A Massive Neutron Star with a Two-Faced Companion


How massive can a neutron star get? In a recent study, scientists may have identified the most massive neutron star yet — by leveraging observations of its highly irradiated companion.

Finding the Maximum

The maximum possible mass for a neutron star is a topic of heated debate; knowing this limit could put significant constraints on models of neutron-star interior structures and compositions, which are longstanding open questions in neutron-star studies.

Until now, the most massive known neutron star was pulsar PSR J0348+0432, which weighs in at 2.01 solar masses. For years, scientists have been on the hunt for other massive neutron stars to push this limit even higher — and now, J0348 may finally have been dethroned.

Led by Manuel Linares (Polytechnic University of Catalonia and the Canary Islands Institute of Astrophysics, Spain), a team of scientists has used a unique approach to measure a new, intriguing heavyweight: PSR J2215+5135.

A Tricky System

spectra of J2215

The spectra of J2215 look drastically different at different phases in its orbit: when we view its hot, irradiated side (bottom spectrum), it looks like an A5 star (2nd spectrum from bottom). When we view its dark, cool side (3rd spectrum from bottom), it looks like a G5 star (4th spectrum from bottom). [Linares et al. 2018]

PSR J2215+5135 is a so-called “redback” system consisting of a millisecond pulsar — a rapidly spinning, highly magnetized neutron star — closely orbiting an extremely low-mass companion star; the pulsar and its companion zip around each other in just 4.14 hours.

How can we measure PSR J2215’s mass? Ordinarily, we’d use the spectra of its companion star to identify Doppler shifts of absorption lines from the star’s atmosphere. This can reveal the star’s radial velocity, ultimately allowing us to model the system and obtain the masses of the neutron star and its companion. But PSR J2215 has thus far resisted such efforts, with different studies all finding significantly different radial-velocity measurements for the companion star. What’s going on with this tricky system?

New Champion Crowned

Linares and collaborators have an explanation: the companion star is being positively blasted with radiation by the nearby pulsar. As a result, the star effectively has two sides: the cool, dark side facing away from the neutron star, and the extremely hot, irradiated side facing toward it. The offset of the companion’s center of light from its center of mass complicates efforts to reliably measure its radial velocity from its spectrum.

light curves for J2215

Model fits to the orbital light curves for J2215 in three bands. [Linares et al. 2018]

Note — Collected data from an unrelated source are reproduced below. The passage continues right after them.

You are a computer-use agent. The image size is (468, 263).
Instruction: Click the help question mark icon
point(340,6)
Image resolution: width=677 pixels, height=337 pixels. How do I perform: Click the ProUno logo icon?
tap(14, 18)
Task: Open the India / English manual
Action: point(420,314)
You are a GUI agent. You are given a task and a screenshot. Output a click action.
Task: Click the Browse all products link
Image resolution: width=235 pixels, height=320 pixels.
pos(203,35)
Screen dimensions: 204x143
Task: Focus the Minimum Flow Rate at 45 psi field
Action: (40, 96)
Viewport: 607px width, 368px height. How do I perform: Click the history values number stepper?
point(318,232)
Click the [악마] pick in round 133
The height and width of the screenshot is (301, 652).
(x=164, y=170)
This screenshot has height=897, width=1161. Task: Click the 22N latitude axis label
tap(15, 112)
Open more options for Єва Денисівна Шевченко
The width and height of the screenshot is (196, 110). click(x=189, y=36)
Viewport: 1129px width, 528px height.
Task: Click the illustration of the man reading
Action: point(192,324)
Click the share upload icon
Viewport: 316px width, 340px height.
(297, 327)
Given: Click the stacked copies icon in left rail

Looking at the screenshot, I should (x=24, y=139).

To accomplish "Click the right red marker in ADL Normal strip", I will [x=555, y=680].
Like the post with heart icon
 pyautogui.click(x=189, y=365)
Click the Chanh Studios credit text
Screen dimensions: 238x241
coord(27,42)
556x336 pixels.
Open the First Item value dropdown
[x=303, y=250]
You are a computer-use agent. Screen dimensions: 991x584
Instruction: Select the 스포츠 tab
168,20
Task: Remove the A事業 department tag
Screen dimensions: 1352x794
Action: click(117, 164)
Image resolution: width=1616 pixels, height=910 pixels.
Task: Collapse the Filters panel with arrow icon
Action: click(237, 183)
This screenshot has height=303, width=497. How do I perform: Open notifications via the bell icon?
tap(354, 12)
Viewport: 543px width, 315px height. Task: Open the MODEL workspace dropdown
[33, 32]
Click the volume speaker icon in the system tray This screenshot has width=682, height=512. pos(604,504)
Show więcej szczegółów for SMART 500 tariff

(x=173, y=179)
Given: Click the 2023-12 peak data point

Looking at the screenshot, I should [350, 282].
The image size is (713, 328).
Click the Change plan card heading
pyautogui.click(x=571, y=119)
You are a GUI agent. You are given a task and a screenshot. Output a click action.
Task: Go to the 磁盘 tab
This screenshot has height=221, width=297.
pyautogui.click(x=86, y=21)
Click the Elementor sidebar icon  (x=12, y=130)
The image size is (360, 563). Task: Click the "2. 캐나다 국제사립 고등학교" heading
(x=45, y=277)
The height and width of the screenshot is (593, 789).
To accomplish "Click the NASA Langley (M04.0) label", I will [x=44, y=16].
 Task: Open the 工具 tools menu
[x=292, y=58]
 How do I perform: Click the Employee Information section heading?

Linares and collaborators circumvent this problem by using high-quality optical spectra from the Gran Telescopio Canarias and other telescopes to identify, for the first time, absorption lines from both the cool side and the hot side of the companion star. The authors use these lines from opposite sides of the star to bracket the center-of-mass velocity.

By jointly modeling both the radial-velocity data for the two star sides and the light curves in multiple bands, the authors are able to calculate the mass of the neutron star and its companion, respectively ~2.3 and ~0.33 solar masses. If verified, PSR J2215 would shatter the past record for maximum neutron-star mass, introducing new constraints to models of neutron-star equations of state.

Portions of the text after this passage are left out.